WHAT IS NEEDED
The answer must consist of each line below that contains the word "checkbox", copied in full.

(Collected data)
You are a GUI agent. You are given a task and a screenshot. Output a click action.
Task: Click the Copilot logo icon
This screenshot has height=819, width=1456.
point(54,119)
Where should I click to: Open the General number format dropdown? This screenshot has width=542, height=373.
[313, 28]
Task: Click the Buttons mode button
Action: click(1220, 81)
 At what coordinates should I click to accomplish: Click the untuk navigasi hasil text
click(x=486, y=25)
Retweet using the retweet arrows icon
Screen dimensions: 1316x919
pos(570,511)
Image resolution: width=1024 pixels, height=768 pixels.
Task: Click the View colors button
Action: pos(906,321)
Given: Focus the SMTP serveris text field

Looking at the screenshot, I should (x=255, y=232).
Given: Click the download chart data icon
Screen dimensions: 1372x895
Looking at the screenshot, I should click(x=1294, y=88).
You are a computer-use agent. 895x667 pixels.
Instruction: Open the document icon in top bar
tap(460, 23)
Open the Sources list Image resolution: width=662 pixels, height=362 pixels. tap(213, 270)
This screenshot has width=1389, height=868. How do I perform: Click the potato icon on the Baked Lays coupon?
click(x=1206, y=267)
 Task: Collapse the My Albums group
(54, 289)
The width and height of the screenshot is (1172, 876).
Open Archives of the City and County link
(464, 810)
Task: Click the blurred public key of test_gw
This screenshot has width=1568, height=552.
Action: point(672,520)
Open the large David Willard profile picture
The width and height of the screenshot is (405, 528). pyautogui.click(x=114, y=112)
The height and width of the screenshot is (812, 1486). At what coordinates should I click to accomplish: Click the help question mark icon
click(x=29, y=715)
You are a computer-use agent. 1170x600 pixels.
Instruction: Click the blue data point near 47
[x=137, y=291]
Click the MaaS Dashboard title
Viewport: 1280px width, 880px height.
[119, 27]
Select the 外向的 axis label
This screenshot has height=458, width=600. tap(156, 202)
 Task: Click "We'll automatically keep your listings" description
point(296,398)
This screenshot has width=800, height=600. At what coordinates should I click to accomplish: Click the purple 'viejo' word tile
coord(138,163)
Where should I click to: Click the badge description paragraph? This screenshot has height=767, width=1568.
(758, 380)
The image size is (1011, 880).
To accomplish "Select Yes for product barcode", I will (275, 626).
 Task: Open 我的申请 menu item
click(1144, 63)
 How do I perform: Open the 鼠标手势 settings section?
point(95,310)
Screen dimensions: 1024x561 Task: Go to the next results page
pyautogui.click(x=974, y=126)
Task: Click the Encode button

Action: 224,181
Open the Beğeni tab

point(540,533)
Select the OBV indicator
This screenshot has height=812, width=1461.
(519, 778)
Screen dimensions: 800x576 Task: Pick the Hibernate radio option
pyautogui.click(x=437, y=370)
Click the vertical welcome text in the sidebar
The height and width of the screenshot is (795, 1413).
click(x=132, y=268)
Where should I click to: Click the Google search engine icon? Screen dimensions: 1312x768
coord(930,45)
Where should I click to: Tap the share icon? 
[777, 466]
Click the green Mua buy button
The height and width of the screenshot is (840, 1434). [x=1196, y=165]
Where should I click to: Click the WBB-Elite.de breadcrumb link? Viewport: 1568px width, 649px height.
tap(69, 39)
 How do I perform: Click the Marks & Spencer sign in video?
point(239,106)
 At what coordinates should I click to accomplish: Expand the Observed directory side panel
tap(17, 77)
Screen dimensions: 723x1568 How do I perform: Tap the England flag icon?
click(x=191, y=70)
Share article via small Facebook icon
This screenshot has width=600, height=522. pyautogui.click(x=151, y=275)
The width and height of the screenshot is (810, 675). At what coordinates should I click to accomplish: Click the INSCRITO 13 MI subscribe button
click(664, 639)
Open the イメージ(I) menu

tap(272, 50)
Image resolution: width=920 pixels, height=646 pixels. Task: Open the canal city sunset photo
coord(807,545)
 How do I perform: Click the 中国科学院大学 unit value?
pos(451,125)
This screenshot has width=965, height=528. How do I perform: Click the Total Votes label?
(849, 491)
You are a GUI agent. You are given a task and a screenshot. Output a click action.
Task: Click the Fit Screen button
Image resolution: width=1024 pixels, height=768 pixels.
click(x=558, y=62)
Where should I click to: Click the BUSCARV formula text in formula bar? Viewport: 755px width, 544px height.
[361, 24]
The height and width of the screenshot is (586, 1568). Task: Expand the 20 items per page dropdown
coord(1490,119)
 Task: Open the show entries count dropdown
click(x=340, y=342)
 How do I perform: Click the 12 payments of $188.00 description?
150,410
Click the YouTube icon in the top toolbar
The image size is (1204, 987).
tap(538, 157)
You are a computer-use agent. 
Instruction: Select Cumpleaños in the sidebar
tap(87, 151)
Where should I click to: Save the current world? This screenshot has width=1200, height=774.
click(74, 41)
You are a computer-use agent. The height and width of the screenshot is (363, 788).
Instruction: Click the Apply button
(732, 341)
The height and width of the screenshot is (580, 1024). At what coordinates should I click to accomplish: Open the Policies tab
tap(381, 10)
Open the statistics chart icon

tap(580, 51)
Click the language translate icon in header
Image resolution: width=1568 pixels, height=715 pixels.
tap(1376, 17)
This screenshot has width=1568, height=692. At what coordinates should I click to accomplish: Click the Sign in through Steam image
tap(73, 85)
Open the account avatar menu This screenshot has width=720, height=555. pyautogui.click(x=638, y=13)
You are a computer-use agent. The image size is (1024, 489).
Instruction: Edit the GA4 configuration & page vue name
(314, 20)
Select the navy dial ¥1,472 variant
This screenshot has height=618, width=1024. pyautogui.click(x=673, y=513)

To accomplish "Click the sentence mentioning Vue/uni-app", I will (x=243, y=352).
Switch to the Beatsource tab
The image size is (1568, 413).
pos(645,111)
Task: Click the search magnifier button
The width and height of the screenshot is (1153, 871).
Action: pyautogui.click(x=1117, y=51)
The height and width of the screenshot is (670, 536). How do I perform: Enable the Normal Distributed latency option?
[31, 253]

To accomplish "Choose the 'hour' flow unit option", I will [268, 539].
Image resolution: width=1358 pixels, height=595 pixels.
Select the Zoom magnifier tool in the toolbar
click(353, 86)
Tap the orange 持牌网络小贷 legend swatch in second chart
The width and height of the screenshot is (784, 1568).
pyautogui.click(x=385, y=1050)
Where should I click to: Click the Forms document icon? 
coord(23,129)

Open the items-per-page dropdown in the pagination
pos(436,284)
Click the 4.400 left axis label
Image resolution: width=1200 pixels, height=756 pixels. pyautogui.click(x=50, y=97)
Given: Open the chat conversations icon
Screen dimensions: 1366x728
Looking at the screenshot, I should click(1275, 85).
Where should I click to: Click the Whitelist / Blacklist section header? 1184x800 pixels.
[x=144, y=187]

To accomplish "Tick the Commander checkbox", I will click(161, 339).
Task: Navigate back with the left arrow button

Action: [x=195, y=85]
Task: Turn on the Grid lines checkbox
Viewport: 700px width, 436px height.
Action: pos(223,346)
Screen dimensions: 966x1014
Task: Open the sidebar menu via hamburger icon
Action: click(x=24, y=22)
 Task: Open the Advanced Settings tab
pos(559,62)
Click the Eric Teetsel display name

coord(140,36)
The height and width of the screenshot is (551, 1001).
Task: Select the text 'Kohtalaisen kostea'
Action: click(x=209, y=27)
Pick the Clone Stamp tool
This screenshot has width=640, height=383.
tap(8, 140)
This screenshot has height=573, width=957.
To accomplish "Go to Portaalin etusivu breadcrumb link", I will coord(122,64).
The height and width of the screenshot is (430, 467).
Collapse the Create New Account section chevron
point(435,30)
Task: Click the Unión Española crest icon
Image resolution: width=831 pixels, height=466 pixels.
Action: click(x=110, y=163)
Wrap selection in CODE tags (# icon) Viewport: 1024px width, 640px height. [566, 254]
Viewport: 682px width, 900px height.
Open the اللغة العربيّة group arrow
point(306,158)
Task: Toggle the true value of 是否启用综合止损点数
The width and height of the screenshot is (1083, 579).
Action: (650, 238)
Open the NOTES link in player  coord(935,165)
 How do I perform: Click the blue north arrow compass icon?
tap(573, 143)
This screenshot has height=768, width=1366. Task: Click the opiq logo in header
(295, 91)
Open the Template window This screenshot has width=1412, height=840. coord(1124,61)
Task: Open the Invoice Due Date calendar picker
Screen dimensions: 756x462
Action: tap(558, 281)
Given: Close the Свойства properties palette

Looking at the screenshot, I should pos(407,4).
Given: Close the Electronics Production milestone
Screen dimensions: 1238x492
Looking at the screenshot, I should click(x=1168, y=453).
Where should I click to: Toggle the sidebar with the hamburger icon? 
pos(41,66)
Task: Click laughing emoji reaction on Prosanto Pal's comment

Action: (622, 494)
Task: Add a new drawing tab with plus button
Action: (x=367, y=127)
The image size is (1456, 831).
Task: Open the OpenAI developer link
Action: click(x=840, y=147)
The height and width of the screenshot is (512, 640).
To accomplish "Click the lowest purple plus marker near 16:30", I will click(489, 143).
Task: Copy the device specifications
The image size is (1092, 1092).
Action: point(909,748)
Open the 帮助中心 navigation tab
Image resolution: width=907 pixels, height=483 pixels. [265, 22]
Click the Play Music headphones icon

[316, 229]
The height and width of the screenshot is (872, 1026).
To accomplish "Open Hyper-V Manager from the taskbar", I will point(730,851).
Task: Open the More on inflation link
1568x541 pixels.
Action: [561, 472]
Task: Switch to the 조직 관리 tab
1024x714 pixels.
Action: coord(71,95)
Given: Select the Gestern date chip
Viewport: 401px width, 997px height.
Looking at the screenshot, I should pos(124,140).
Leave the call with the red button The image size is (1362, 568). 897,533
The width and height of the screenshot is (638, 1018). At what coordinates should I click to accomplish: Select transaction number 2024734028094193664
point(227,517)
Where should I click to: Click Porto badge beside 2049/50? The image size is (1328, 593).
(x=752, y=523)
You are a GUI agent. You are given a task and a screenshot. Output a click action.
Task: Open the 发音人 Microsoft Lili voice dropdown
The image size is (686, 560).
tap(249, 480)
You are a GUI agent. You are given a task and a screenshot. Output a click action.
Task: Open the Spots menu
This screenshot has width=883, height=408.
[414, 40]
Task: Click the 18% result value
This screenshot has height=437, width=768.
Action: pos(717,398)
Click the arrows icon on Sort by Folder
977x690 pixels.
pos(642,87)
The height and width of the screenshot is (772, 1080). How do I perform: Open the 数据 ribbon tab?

RESPONSE AREA
To accomplish "Tick the Commander checkbox", I will click(161, 339).
Task: Turn on the Grid lines checkbox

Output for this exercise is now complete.